WORK INSTRUCTION
Needed from the entries below: every line that holds the word "pixels".

MATERIAL FOR THE TASK
■ ■ ■ ■ ■

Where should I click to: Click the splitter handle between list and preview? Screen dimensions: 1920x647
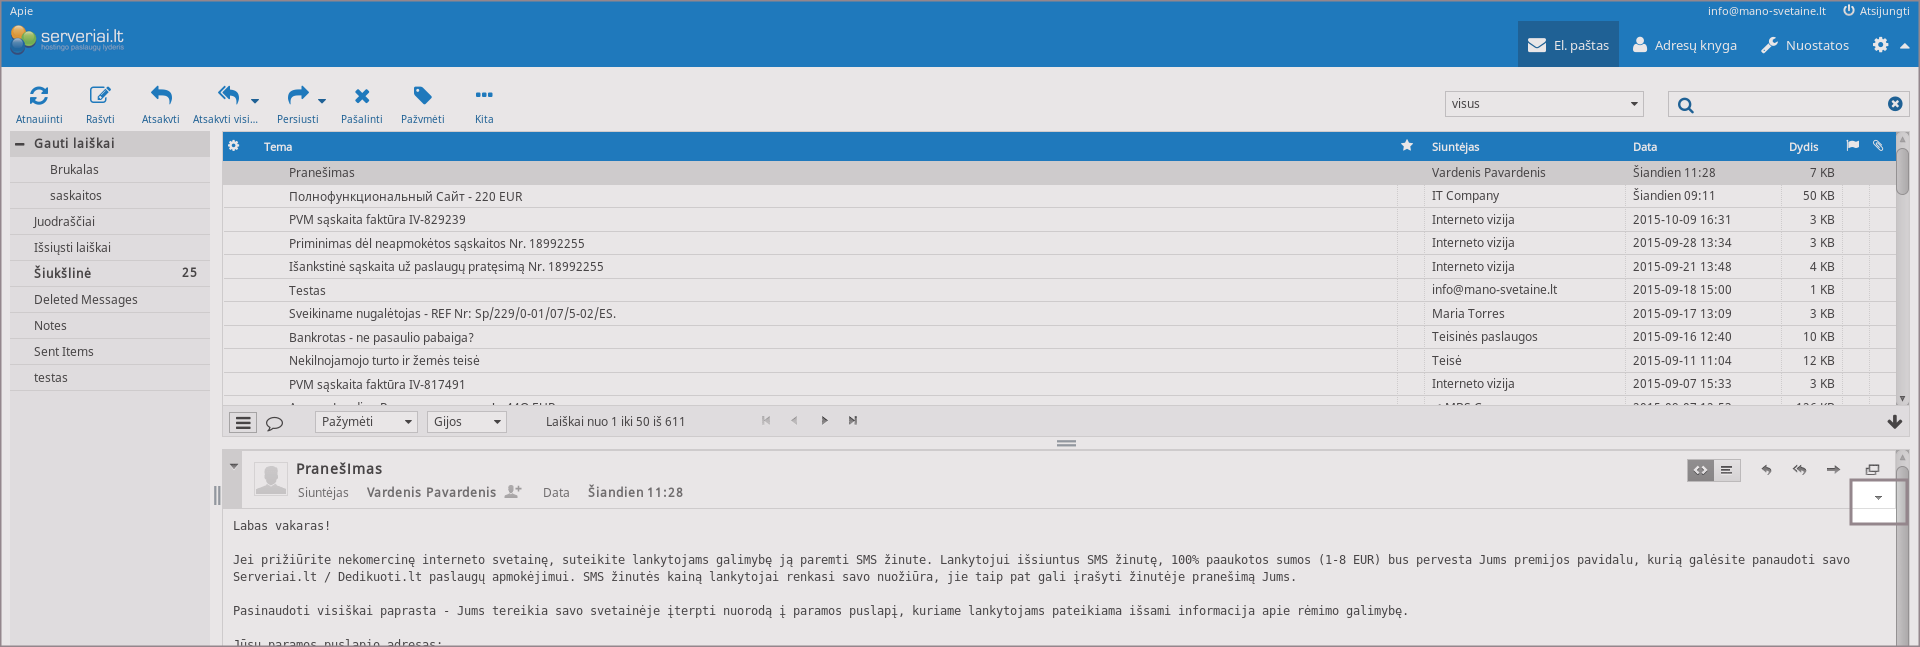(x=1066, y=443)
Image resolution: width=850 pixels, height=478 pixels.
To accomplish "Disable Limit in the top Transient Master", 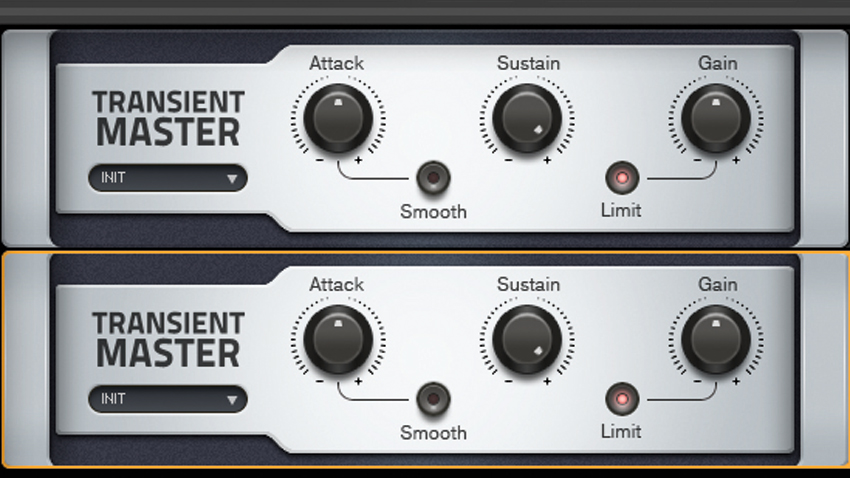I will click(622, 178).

■ ■ ■ ■ ■

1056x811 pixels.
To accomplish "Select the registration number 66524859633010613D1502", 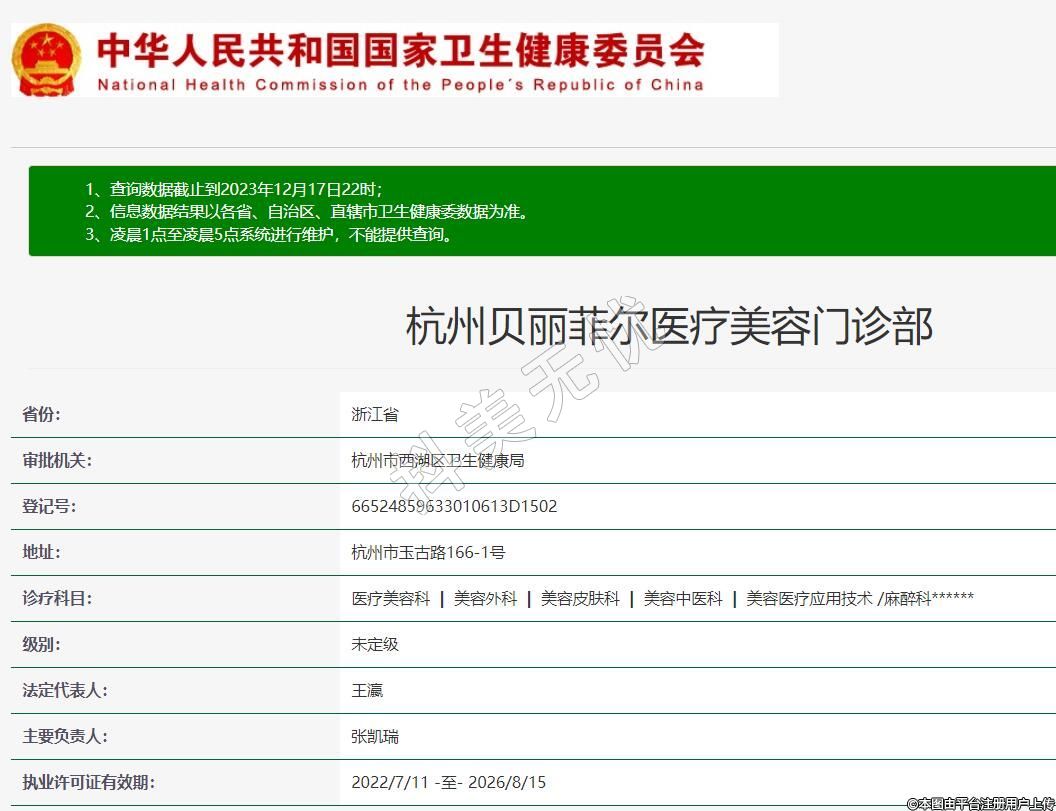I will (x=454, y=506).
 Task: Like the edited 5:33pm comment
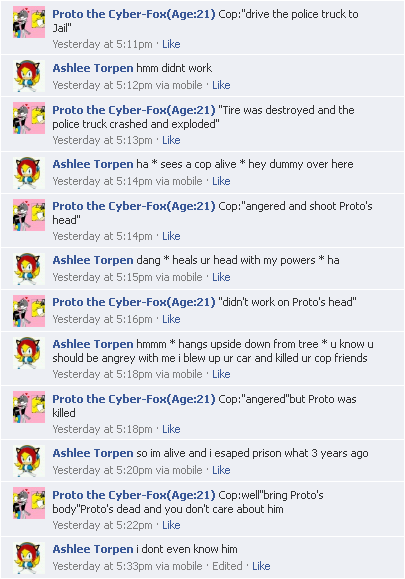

■ ■ ■ ■ ■

FINISHED TASK
Image resolution: width=850 pixels, height=478 pixels.
1056x811 pixels.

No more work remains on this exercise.